» **Exercise description**
The only acceptable output is every entry, printed exactly.

» **Data extract**
───

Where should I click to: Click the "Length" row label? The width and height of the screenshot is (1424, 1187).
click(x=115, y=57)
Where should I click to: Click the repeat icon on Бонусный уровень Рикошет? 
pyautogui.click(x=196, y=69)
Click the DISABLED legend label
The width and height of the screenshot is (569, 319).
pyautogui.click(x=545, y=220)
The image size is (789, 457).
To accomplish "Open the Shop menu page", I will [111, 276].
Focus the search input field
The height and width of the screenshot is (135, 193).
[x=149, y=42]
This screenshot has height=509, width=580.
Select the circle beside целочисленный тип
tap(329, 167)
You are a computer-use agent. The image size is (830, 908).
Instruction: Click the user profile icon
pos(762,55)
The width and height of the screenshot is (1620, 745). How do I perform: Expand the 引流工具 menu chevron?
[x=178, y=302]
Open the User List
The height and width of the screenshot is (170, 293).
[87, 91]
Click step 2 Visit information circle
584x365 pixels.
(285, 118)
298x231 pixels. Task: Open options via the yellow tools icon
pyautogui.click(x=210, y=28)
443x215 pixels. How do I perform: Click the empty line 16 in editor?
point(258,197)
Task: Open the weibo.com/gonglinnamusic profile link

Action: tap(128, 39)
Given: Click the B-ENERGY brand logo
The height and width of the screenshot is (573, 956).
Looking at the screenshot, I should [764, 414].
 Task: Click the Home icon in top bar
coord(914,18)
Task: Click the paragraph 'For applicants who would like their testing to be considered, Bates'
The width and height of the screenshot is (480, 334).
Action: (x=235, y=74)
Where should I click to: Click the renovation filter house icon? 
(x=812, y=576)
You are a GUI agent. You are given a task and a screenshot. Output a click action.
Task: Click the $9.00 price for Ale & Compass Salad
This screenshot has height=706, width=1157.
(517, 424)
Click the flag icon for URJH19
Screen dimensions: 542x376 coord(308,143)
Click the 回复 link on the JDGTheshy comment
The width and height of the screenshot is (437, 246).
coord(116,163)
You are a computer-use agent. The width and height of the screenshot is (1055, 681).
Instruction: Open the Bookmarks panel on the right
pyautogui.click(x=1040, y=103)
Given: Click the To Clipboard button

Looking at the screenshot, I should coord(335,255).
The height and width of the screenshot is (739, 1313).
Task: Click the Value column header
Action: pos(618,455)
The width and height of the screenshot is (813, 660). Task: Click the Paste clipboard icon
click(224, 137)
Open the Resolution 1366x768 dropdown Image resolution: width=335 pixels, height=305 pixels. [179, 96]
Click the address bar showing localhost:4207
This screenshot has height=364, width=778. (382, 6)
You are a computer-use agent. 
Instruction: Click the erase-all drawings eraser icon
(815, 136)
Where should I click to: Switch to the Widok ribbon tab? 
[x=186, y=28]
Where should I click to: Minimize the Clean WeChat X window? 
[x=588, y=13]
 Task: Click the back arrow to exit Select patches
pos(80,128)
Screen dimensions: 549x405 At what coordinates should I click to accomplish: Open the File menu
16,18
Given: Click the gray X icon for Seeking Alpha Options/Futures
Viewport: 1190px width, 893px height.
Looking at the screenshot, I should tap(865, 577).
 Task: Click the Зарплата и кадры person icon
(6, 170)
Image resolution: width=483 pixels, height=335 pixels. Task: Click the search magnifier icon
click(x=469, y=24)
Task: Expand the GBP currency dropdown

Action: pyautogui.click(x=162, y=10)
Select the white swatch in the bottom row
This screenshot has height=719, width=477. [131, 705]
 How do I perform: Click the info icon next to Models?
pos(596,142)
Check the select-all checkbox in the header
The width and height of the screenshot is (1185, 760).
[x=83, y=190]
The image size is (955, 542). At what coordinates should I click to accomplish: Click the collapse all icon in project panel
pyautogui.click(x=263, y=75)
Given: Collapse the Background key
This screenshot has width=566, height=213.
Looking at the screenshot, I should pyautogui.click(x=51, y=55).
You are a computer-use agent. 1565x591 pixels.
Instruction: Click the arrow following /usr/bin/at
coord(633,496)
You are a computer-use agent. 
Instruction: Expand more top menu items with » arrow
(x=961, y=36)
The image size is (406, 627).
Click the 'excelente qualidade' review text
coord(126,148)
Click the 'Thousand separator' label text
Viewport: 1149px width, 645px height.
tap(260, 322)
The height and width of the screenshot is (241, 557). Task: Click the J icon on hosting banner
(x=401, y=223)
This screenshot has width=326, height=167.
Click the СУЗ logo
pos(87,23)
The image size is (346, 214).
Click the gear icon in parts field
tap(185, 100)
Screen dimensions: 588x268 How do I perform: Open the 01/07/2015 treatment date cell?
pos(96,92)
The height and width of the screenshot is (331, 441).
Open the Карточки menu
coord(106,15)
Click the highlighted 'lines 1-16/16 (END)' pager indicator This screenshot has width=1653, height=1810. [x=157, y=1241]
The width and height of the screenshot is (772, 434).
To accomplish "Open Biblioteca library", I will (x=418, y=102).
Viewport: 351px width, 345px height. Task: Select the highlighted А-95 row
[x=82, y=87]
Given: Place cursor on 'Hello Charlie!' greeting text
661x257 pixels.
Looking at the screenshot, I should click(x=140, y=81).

───

» **Output for this exercise**
Where should I click to: Click the "Length" row label? The width and height of the screenshot is (1424, 1187).
click(x=115, y=57)
Where should I click to: Click the repeat icon on Бонусный уровень Рикошет? 
pyautogui.click(x=196, y=69)
Click the DISABLED legend label
The width and height of the screenshot is (569, 319).
pyautogui.click(x=545, y=220)
The image size is (789, 457).
To accomplish "Open the Shop menu page", I will [111, 276].
Focus the search input field
The height and width of the screenshot is (135, 193).
[x=149, y=42]
This screenshot has height=509, width=580.
Select the circle beside целочисленный тип
tap(329, 167)
You are a computer-use agent. The image size is (830, 908).
Instruction: Click the user profile icon
pos(762,55)
The width and height of the screenshot is (1620, 745). How do I perform: Expand the 引流工具 menu chevron?
[x=178, y=302]
Open the User List
The height and width of the screenshot is (170, 293).
[87, 91]
Click step 2 Visit information circle
584x365 pixels.
(285, 118)
298x231 pixels. Task: Open options via the yellow tools icon
pyautogui.click(x=210, y=28)
443x215 pixels. How do I perform: Click the empty line 16 in editor?
point(258,197)
Task: Open the weibo.com/gonglinnamusic profile link

Action: tap(128, 39)
Given: Click the B-ENERGY brand logo
The height and width of the screenshot is (573, 956).
Looking at the screenshot, I should [764, 414].
 Task: Click the Home icon in top bar
coord(914,18)
Task: Click the paragraph 'For applicants who would like their testing to be considered, Bates'
The width and height of the screenshot is (480, 334).
Action: (x=235, y=74)
Where should I click to: Click the renovation filter house icon? 
(x=812, y=576)
You are a GUI agent. You are given a task and a screenshot. Output a click action.
Task: Click the $9.00 price for Ale & Compass Salad
This screenshot has height=706, width=1157.
(517, 424)
Click the flag icon for URJH19
Screen dimensions: 542x376 coord(308,143)
Click the 回复 link on the JDGTheshy comment
The width and height of the screenshot is (437, 246).
coord(116,163)
You are a computer-use agent. The width and height of the screenshot is (1055, 681).
Instruction: Open the Bookmarks panel on the right
pyautogui.click(x=1040, y=103)
Given: Click the To Clipboard button

Looking at the screenshot, I should coord(335,255).
The height and width of the screenshot is (739, 1313).
Task: Click the Value column header
Action: pos(618,455)
The width and height of the screenshot is (813, 660). Task: Click the Paste clipboard icon
click(224, 137)
Open the Resolution 1366x768 dropdown Image resolution: width=335 pixels, height=305 pixels. [179, 96]
Click the address bar showing localhost:4207
This screenshot has height=364, width=778. (382, 6)
You are a computer-use agent. 
Instruction: Click the erase-all drawings eraser icon
(815, 136)
Where should I click to: Switch to the Widok ribbon tab? 
[x=186, y=28]
Where should I click to: Minimize the Clean WeChat X window? 
[x=588, y=13]
 Task: Click the back arrow to exit Select patches
pos(80,128)
Screen dimensions: 549x405 At what coordinates should I click to accomplish: Open the File menu
16,18
Given: Click the gray X icon for Seeking Alpha Options/Futures
Viewport: 1190px width, 893px height.
Looking at the screenshot, I should tap(865, 577).
 Task: Click the Зарплата и кадры person icon
(6, 170)
Image resolution: width=483 pixels, height=335 pixels. Task: Click the search magnifier icon
click(x=469, y=24)
Task: Expand the GBP currency dropdown

Action: pyautogui.click(x=162, y=10)
Select the white swatch in the bottom row
This screenshot has height=719, width=477. [131, 705]
 How do I perform: Click the info icon next to Models?
pos(596,142)
Check the select-all checkbox in the header
The width and height of the screenshot is (1185, 760).
[x=83, y=190]
The image size is (955, 542). At what coordinates should I click to accomplish: Click the collapse all icon in project panel
pyautogui.click(x=263, y=75)
Given: Collapse the Background key
This screenshot has width=566, height=213.
Looking at the screenshot, I should pyautogui.click(x=51, y=55).
You are a computer-use agent. 1565x591 pixels.
Instruction: Click the arrow following /usr/bin/at
coord(633,496)
You are a computer-use agent. 
Instruction: Expand more top menu items with » arrow
(x=961, y=36)
The image size is (406, 627).
Click the 'excelente qualidade' review text
coord(126,148)
Click the 'Thousand separator' label text
Viewport: 1149px width, 645px height.
tap(260, 322)
The height and width of the screenshot is (241, 557). Task: Click the J icon on hosting banner
(x=401, y=223)
This screenshot has width=326, height=167.
Click the СУЗ logo
pos(87,23)
The image size is (346, 214).
Click the gear icon in parts field
tap(185, 100)
Screen dimensions: 588x268 How do I perform: Open the 01/07/2015 treatment date cell?
pos(96,92)
The height and width of the screenshot is (331, 441).
Open the Карточки menu
coord(106,15)
Click the highlighted 'lines 1-16/16 (END)' pager indicator This screenshot has width=1653, height=1810. [x=157, y=1241]
The width and height of the screenshot is (772, 434).
To accomplish "Open Biblioteca library", I will (x=418, y=102).
Viewport: 351px width, 345px height. Task: Select the highlighted А-95 row
[x=82, y=87]
Given: Place cursor on 'Hello Charlie!' greeting text
661x257 pixels.
Looking at the screenshot, I should click(x=140, y=81).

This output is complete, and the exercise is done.